Once Riviera’s new Belize 66 Sedan was well beyond the Port Everglades jetties, the sea state settled into a succession of sun-washed, white-capped 6-footers. Just the sort of weather the Aussies on board were totally cool with. We were heading east, into the rollers, loping along at 20 knots, with nary a drop of seawater on the windshield.
I fed a quartering turn into the electric steering system and noted that the boat continued to perform comfortably in big-time side seas. Then I bumped ‘er up to 28 knots. “You Australians know how to build rough-water boats,” I said, shooting a glance toward Chris McCafferty, Riviera’s international sales director, a momentary act that revealed two, big express-style vessels going our way.

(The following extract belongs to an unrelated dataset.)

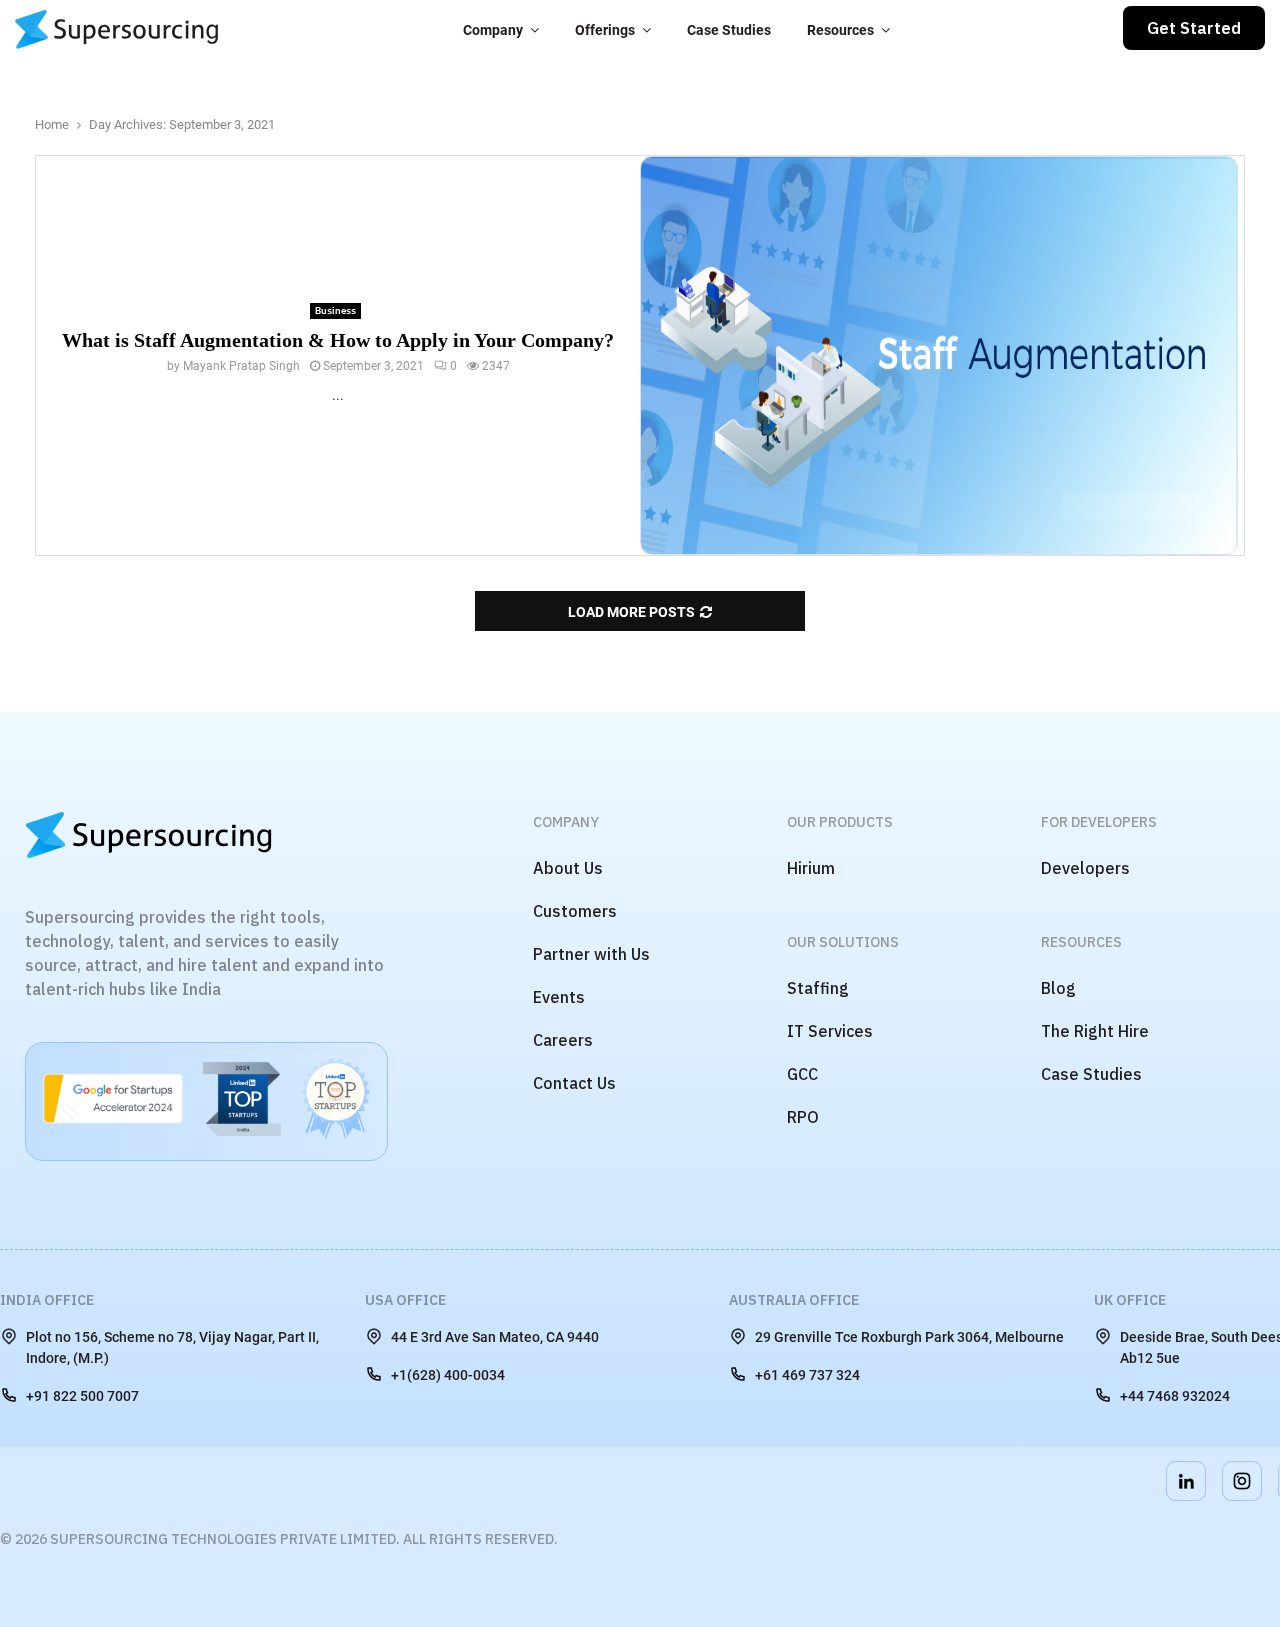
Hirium (811, 868)
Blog (1058, 988)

The mini-race that ensued was short, but sweet. Turning an average top end of 33.7 knots while holding a wholly optimal running attitude of just 3 degree, the 66 blew the doors off the competition in about two minutes flat.
Earlier in the day, dockside in Ft. Lauderdale, I’d had a chance to check out the essentials behind such a rousing performance. For starters, there was a marketing spiel that promised a fine entry forward, wide down-turned chines from stem to stern, an effective, deep-V-type transom deadrise and a long, substantial keel—all features aligned with fast, dry bee-lining through sporty seas.
Then there was the engine-room tour I’d taken with Wes Moxey, Riviera CEO and co-founder of Belize. “We’re building this boat in the ISO-certified Kha Shing yard in Taiwan,” he’d said as he undogged the ER’s fiberglass door. “Kha Shing has a great reputation for solid, high-quality craftsmanship.”